Monday, June 06, 2005

Wishful Thinking

I would love to find a relatively small store, owned by someone that I know, within 10 miles of my home where I could buy everything that I need while knowing that I was helping to make that person's business thrive.

If I could Walmart in the middle of the night, when it is one of the only stores in town that is open, and buy something there without thinking of the effect that it has on small businesses, on local commerce, on the wages of retail workers, and on the efforts made by those retail workers to unionize, I might just consider doing so.

If there were more privately owned, non-chain restaurants other than greasy-spoon fast food joints, I would truly enjoy eating out more often and would feel more a part of a community than when I'm being served by a waiter or waitress with a plastic name-badge who is wearing the obligatory "flare".

It would be so enriching to be able to find things manufactured locally, for a reasonable price, that looked somewhat different from the things created 1000 or even 100 miles away. If my house were filled with unique items made by craftsmen that I knew personally, every piece of furniture would be imbued with personal meaning.

It would be refreshing to see more people spending more time outside talking, laughing and playing, instead of inside with their TV sets and their commercials, being bombarded with messages about how to live, while not doing much living themselves.

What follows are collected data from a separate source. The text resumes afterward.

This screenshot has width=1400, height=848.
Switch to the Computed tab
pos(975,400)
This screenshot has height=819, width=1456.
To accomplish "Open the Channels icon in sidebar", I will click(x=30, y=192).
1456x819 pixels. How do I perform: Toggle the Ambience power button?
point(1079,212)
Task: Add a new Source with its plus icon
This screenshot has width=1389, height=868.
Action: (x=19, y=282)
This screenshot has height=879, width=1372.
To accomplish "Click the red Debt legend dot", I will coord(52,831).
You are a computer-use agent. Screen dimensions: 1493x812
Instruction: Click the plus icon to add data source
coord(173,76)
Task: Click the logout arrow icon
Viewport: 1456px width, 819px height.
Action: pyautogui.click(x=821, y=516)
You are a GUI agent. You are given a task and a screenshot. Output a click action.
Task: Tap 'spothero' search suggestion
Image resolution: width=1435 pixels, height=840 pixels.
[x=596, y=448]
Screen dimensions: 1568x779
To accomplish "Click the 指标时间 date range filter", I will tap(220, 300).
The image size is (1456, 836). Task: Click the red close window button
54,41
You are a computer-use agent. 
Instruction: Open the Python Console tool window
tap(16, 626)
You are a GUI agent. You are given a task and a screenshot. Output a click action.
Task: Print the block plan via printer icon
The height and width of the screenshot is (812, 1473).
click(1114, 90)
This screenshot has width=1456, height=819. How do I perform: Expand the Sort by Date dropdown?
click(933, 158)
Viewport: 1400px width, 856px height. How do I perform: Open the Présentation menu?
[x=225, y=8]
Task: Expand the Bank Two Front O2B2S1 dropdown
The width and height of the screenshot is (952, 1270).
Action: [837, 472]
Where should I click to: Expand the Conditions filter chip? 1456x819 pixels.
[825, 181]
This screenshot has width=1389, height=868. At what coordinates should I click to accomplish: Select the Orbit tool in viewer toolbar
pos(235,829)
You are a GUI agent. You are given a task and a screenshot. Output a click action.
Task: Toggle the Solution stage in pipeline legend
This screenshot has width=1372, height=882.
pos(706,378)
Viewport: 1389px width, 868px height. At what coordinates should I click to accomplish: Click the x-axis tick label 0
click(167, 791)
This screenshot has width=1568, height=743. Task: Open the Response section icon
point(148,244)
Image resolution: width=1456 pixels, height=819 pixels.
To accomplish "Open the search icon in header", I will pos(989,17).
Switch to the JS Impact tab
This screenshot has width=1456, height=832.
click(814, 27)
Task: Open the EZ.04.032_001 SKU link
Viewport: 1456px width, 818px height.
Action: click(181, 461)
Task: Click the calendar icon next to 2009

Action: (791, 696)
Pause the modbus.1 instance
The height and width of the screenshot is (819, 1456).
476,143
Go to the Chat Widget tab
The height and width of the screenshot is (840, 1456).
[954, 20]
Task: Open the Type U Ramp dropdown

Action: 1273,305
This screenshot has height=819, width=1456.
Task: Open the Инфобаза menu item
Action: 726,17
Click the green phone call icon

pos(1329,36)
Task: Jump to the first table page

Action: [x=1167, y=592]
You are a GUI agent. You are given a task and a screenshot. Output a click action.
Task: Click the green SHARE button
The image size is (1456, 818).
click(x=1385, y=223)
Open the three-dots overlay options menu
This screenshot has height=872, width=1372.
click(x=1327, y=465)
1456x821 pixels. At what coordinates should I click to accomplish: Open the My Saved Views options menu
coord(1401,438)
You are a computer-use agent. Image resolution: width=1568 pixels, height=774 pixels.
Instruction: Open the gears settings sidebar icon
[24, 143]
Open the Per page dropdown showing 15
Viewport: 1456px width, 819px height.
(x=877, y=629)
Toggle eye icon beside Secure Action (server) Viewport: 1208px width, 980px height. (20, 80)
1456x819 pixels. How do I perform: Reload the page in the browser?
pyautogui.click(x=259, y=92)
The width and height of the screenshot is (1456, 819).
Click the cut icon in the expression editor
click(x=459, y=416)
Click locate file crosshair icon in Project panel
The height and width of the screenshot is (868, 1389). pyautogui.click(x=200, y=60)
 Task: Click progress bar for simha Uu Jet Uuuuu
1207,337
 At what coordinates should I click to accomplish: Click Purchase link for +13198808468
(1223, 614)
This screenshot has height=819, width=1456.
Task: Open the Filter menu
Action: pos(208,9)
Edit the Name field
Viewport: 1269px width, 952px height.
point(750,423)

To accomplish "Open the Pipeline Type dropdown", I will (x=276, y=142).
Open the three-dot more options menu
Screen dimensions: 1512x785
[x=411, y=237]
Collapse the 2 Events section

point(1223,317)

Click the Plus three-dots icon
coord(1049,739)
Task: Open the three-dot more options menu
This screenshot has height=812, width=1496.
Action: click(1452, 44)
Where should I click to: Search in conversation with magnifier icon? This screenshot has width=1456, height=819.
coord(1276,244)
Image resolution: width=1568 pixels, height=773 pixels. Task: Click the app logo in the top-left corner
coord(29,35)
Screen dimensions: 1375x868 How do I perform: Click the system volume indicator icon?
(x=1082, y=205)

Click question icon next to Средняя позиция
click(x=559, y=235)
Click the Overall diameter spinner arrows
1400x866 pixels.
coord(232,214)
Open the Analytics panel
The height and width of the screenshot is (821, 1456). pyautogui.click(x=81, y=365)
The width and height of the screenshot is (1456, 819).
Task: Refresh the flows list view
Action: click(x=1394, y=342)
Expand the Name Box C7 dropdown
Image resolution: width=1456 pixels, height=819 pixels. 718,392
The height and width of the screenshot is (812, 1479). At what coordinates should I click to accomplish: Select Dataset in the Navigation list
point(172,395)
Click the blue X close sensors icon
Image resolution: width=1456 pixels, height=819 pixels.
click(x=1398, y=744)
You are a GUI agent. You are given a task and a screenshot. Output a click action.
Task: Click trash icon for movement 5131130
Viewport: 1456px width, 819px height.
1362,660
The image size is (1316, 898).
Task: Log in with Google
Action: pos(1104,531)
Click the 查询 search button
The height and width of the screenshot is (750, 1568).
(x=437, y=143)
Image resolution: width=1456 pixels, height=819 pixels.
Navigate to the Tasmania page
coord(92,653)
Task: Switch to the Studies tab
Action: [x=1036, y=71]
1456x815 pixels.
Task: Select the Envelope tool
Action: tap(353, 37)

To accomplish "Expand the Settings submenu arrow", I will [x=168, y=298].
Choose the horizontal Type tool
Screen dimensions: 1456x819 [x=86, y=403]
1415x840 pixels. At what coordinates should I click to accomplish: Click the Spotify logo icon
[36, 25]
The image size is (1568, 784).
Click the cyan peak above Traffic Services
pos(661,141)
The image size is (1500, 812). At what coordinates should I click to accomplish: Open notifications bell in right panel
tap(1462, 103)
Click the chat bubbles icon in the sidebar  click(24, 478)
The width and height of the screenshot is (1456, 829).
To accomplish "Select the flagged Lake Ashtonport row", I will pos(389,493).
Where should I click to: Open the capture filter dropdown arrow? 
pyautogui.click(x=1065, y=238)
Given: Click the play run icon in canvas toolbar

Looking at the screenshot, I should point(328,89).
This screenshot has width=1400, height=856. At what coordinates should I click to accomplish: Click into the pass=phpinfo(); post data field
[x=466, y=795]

I wish that violence was not glorified in the movies the way that it is, and that the common person wasn't quite as numb to death and destruction as they have become through their exposure to scenes in the media; at the same time I wish that people could experience every bit of cruelty and inhumanity that is presented on the news as if it were happening to a family member and feel compelled to do something about what they're seeing. I wish that could all happen and still leave each of us enough time to live our Clark Kent lives without always gallivanting around the planet to play Superman.

If only we could have all of the luxuries that we now enjoy while living in a world as rich as it was when travelling just a few hundred miles brought you into a somewhat different culture, where people were self-sufficient and relied on one another in a very personal sense, I think we would all feel more satisfied with our society.

Every time I travel through the states now, I marvel at how much every place resembles every other place along the route. "One sprawl to rule them all..." Where is our Mordor?

1 comment:

Anonymous said...

The physical may look the same, but the people are still as diverse as ever. Remember that consistency is the hob-gobblin of small minds and keep looking for diversity which may be in small things which were not noticed at first. Sometimes, I think the more I look at the same things, the more diverse they can become. Is it me and how I observe or do the objects change? What is really looking?